Task directions | Filter the records below and copy every line containing the word "computer".
/---
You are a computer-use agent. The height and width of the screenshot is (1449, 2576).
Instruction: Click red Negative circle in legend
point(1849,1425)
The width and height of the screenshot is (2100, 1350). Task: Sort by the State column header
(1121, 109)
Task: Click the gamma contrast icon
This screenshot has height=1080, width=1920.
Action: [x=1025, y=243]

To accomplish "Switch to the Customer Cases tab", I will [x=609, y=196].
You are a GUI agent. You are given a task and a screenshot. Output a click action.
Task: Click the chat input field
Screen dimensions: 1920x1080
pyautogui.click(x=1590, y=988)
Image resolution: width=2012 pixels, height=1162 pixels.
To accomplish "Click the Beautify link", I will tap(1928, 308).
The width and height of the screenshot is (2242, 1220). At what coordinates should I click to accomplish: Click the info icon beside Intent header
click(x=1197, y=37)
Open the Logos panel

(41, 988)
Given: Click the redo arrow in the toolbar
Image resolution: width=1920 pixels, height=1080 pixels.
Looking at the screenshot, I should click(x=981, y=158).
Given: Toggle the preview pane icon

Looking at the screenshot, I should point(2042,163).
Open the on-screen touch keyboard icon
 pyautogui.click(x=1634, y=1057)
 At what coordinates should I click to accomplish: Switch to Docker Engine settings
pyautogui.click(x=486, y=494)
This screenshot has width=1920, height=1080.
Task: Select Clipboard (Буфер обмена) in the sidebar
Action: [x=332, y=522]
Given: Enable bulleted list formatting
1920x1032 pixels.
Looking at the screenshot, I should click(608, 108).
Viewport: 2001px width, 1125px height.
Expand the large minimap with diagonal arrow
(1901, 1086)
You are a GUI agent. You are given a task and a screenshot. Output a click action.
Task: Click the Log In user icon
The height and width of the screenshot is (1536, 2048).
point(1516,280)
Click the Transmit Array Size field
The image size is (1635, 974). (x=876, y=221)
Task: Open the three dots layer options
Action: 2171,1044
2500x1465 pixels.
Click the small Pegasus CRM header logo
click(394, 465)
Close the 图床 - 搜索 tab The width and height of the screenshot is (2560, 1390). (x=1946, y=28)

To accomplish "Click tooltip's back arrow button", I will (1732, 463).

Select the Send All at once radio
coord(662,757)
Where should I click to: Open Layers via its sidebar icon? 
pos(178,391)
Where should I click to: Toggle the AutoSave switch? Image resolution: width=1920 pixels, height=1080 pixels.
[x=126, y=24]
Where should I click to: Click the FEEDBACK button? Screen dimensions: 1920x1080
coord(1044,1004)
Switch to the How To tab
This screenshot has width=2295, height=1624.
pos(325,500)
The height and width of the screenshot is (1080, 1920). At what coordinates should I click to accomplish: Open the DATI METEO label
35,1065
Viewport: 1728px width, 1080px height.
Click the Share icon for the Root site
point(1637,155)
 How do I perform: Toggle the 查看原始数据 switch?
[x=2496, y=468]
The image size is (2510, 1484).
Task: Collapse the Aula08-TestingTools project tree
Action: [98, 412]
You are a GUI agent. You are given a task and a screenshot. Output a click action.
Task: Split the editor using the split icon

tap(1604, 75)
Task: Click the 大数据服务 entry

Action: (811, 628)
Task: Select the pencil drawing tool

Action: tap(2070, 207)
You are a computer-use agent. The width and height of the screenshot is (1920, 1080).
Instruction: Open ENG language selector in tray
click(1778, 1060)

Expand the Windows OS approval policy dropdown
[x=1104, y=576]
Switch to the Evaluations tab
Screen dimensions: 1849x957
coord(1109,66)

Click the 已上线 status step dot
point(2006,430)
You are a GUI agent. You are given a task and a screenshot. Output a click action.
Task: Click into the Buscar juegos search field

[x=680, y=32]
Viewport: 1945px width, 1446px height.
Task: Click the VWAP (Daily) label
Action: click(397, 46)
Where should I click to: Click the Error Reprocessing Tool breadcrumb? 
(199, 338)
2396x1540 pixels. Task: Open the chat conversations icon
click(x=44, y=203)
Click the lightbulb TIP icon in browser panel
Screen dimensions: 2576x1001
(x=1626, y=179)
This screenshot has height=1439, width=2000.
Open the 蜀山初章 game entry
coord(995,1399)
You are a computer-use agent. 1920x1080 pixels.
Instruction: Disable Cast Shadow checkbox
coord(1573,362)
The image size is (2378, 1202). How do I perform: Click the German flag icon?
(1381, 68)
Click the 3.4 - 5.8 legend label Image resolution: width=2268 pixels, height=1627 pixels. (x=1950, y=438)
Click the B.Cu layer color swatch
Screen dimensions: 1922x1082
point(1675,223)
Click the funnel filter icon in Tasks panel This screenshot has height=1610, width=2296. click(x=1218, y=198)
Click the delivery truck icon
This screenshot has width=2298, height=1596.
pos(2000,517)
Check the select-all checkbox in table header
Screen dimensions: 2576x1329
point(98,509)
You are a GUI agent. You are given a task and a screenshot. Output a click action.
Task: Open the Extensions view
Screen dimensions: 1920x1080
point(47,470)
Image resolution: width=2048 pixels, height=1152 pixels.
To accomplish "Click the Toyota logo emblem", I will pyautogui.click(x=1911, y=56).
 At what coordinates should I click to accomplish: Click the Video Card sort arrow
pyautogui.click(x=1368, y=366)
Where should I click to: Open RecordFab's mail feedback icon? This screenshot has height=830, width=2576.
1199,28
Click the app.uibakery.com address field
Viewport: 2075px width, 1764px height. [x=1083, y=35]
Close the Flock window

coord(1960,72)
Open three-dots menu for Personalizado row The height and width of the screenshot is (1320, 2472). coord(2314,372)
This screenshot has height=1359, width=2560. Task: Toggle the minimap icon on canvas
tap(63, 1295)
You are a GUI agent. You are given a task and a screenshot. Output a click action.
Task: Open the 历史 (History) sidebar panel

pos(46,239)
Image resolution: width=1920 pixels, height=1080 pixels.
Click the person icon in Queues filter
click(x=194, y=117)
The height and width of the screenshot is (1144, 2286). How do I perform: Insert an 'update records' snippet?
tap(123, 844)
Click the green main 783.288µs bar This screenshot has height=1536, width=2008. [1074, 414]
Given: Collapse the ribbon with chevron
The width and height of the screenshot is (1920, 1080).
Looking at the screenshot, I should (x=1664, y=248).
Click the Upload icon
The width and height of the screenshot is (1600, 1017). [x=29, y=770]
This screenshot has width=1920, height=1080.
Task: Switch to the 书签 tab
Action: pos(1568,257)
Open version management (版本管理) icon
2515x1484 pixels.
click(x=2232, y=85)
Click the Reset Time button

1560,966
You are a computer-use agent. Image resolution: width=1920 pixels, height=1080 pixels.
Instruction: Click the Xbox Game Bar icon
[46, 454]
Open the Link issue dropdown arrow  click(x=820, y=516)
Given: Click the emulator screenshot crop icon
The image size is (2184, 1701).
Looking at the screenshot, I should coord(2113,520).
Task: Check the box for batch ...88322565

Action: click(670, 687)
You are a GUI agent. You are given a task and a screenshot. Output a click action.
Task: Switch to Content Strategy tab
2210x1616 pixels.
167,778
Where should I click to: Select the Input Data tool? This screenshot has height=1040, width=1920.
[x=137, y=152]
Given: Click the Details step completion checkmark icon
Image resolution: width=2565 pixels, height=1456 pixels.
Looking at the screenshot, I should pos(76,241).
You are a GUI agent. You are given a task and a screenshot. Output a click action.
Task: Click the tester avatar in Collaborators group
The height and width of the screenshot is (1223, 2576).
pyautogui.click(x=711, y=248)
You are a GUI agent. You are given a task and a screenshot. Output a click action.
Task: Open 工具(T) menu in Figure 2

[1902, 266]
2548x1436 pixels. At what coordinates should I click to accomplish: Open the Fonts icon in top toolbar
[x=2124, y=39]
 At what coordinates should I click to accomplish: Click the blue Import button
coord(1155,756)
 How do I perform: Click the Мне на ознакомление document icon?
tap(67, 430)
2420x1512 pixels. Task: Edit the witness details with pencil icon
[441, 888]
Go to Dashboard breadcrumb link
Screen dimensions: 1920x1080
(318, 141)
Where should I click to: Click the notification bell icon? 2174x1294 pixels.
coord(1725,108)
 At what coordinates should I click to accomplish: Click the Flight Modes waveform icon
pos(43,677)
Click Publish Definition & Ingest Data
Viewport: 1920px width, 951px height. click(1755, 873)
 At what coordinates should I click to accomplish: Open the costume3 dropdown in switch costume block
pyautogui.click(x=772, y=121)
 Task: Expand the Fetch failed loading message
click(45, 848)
\---
Result of this task |
You are a computer-use agent. The height and width of the screenshot is (1449, 2576).
You are a computer-use agent. The width and height of the screenshot is (1920, 1080).
You are a computer-use agent. 1920x1080 pixels.
You are a computer-use agent. Image resolution: width=1920 pixels, height=1080 pixels.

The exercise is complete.